Given data >>
--------------------------------
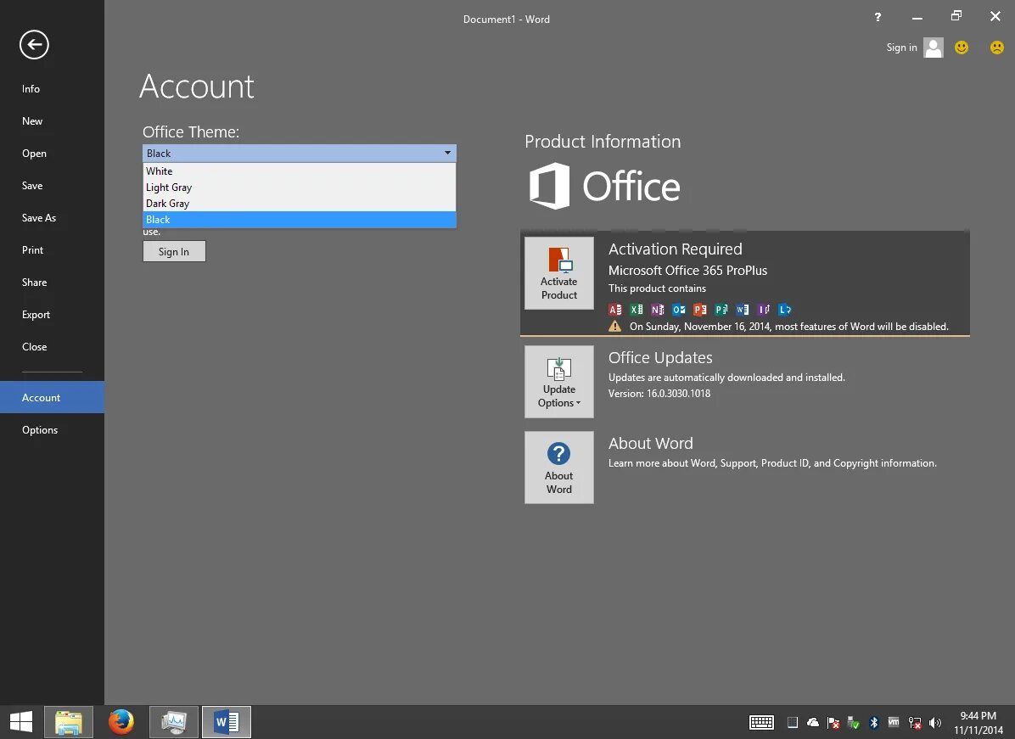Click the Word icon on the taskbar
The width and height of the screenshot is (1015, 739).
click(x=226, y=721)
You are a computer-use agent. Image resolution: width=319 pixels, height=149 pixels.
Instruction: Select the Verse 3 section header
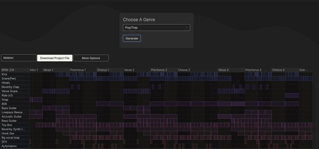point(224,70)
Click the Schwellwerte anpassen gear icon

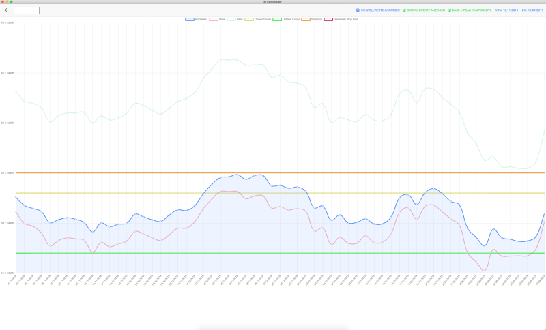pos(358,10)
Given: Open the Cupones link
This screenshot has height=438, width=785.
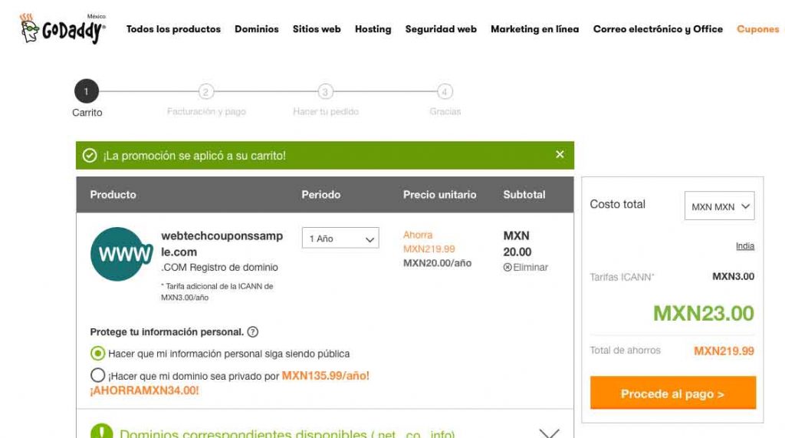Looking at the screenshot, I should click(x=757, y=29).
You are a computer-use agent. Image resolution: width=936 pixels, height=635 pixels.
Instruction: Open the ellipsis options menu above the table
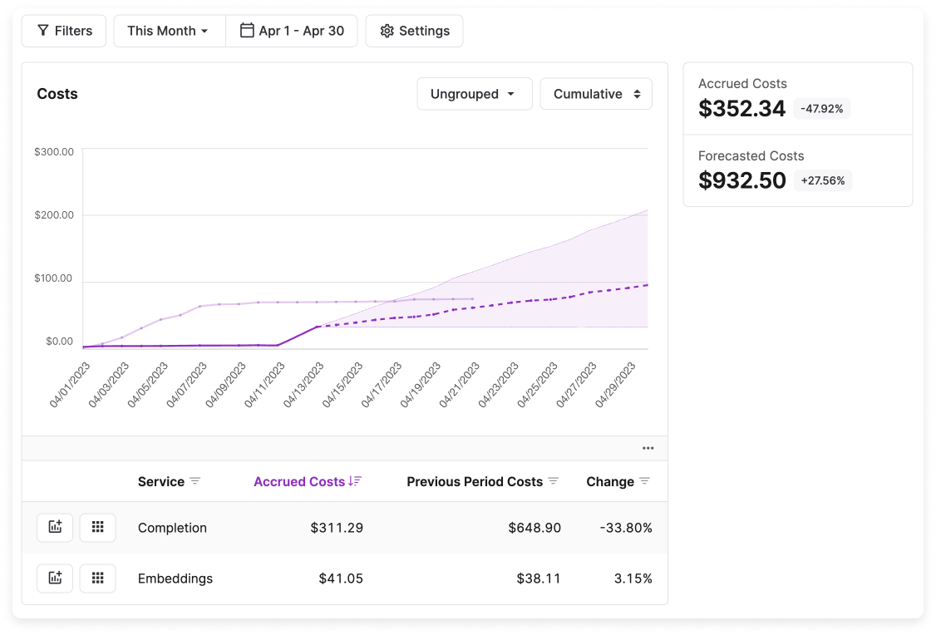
--------------------------------
What needs to be done >> Show each line of the listing that holds the string "Image".

Task response >>
You are a computer-use agent. Image resolution: width=319 pixels, height=149 pixels.
You are a computer-use agent. Image resolution: width=936 pixels, height=635 pixels.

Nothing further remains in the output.